• Verilen görev:
Ratched dizisi üzerine yazılmış yazıyı, görünen son cümlesinden sonra sürdürün.

• Sayfa metni:
Guguk Kuşu’nun hemşiresi bir başka: Ratched

‘Guguk Kuşu’ndan doğan ve Netflix’te ilk sezonuyla yerini alan ‘Ratched’a baktığımızda bambaşka bir yorumla karşılaşıyor.

Anibal Güleroğlu Anibal Güleroğlu

İnsanın varlığı ve onu diğer canlılardan farklı kılan beyin-zihin detayı, cevapsız soru işaretleriyle dolu büyük bir gizem. Bu gizemi çözebilmek, beynin derinliklerine inebilmek için türlü araştırmalar yapılıyor, yöntemler kullanılıyor olsa da, ‘yapay zekâ’ geliştirme peşinde koşturan bilim dünyası ne yazık ki, insan beyninin anlaşılacak kadar basit olmayan yüzüyle karşılaştığında donup kalmakta.

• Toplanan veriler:

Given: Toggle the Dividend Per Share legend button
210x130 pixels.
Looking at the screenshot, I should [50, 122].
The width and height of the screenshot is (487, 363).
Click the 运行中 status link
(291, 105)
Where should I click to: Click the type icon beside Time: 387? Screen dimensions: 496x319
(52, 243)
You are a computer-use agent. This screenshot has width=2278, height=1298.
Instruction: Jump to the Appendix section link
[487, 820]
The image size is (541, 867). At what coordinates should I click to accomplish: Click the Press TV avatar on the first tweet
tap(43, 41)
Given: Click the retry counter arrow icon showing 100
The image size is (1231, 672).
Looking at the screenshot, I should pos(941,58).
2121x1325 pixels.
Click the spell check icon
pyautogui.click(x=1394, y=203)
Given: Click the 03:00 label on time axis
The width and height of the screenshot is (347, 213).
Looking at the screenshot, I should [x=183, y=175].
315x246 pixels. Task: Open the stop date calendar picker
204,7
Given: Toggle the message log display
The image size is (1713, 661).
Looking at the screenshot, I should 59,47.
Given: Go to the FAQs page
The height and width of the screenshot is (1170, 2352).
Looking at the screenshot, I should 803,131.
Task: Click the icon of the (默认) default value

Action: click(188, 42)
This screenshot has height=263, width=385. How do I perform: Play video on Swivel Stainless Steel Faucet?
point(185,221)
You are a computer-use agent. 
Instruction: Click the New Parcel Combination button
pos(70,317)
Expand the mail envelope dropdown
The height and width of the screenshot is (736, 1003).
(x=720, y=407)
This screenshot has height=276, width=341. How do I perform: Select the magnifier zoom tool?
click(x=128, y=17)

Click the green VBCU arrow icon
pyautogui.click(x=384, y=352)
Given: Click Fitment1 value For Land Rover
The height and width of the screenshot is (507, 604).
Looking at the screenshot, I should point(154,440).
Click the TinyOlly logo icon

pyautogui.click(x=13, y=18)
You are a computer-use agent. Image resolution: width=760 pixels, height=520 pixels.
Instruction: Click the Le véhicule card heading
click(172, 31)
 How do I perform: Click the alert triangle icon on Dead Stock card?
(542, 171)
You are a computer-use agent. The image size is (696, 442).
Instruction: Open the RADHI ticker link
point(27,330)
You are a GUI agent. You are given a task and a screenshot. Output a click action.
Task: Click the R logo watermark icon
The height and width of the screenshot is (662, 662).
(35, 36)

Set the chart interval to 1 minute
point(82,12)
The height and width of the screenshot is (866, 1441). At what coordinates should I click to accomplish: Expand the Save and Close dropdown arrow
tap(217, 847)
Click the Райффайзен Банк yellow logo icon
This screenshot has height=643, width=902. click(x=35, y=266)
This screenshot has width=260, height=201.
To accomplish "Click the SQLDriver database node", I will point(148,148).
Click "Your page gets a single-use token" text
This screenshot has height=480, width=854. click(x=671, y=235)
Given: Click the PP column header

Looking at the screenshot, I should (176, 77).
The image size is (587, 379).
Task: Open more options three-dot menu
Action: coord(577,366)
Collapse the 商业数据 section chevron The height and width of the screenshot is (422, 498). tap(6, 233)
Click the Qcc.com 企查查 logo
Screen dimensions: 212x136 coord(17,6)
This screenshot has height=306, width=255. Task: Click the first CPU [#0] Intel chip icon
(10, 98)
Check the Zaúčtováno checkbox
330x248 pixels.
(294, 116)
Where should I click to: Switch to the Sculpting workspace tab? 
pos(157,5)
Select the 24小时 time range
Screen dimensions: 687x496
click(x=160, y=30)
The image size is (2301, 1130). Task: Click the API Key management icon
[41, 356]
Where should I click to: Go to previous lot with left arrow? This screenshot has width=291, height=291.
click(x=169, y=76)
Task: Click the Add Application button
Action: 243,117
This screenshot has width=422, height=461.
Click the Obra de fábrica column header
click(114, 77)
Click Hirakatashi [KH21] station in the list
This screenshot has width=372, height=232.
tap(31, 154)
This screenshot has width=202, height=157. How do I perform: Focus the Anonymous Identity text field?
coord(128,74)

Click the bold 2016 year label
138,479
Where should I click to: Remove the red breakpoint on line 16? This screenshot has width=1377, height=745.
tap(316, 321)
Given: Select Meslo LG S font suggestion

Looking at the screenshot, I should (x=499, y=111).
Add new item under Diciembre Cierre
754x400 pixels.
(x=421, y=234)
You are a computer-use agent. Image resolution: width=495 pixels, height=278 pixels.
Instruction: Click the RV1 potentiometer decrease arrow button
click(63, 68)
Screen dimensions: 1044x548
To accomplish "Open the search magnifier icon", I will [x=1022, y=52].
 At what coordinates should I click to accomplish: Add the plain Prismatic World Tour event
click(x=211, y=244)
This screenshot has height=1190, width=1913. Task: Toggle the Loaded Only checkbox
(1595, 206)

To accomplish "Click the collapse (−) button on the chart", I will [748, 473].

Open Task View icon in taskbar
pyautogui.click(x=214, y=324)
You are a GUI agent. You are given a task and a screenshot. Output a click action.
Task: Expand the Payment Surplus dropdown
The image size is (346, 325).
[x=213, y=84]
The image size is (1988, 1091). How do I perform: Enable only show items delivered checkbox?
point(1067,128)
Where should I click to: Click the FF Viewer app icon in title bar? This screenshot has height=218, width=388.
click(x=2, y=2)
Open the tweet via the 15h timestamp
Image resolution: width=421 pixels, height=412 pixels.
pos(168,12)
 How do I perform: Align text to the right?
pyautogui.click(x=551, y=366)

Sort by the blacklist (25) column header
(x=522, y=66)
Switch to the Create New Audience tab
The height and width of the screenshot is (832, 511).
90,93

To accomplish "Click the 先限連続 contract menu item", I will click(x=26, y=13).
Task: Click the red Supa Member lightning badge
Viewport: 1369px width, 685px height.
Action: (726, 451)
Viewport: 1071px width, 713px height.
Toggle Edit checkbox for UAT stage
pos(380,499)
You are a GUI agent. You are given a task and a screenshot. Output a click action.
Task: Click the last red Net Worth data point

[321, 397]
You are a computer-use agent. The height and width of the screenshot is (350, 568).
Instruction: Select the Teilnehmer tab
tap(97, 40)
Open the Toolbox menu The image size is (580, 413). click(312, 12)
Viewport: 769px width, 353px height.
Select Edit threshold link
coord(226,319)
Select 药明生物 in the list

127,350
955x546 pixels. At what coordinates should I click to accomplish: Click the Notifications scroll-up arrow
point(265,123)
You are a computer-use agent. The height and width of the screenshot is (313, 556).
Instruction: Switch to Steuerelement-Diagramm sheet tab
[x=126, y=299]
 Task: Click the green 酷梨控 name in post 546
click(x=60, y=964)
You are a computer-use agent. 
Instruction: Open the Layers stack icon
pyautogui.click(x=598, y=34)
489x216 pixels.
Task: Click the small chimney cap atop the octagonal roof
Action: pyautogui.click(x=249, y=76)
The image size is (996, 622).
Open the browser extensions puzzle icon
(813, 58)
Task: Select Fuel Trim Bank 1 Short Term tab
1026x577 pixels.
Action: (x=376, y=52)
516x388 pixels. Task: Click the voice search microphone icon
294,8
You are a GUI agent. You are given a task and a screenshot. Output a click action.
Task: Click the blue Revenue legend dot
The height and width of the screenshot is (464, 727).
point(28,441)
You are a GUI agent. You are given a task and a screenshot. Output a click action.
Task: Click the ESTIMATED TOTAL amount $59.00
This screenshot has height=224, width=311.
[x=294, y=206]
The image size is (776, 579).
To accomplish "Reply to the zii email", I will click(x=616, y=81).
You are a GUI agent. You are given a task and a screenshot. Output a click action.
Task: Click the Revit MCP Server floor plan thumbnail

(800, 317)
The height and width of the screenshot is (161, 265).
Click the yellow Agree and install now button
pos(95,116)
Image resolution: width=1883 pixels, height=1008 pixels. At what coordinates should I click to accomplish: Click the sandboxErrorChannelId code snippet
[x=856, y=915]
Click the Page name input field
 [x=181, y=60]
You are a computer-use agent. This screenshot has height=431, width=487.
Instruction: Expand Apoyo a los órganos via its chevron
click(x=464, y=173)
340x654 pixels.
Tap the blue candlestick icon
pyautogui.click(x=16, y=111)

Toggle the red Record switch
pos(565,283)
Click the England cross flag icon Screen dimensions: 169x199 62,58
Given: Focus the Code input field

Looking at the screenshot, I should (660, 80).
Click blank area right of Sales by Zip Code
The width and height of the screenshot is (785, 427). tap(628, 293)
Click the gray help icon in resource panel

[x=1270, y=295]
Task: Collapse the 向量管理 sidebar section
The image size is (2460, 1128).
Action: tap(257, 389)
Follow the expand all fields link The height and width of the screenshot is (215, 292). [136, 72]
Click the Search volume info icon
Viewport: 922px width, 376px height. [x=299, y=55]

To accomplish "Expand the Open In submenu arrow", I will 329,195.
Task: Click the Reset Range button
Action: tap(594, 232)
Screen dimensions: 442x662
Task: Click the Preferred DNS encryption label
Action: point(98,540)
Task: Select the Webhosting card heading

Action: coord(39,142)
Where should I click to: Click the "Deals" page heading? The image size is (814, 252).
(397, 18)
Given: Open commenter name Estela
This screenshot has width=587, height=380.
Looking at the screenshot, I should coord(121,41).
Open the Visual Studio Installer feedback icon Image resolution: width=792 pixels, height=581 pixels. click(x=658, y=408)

• Alıştırmanın cevabı:
Bilim kurgu yazarı Isaac Asimov’un ‘İnsan beyni bildiğimiz en kompleks yapıdır’ sözüyle de işaret ettiği gibi, en mükemmel bilgisayardan daha fazla bilgiye sahip olabilecek yapıdaki zihnin derinliklerine tam olarak inebilmek, onun ince detaylarını anlayabilmek çok zor çünkü.

Hal böyleyken Edmund Spenser’ın ‘İyiliği, hastalığı, sefaleti, mutluluğu, zenginliği, fakirliği yapan zihindir’ sözünden öte pek bir şey kalmıyor elimizde… Ve tabii bir de bu konuda yaratılmış kurgularla edindiğimiz deneyimler! Nitekim bilim dünyasının ve toplumun insan zihnine yaklaşımını ele alan sayısız yapım mevcut.

Akılda iz bırakmak adına hepsinin aynı değerde olduğunu söyleyemeyiz kuşkusuz. Zihnin derinliklerine uzanan, psikiyatrik örneklemeler sunan kurguların kayda değer olabilmesi için gerçeklerle özdeşleşen analizlerle ve abartısız yorumla karşımıza çıkması gerek.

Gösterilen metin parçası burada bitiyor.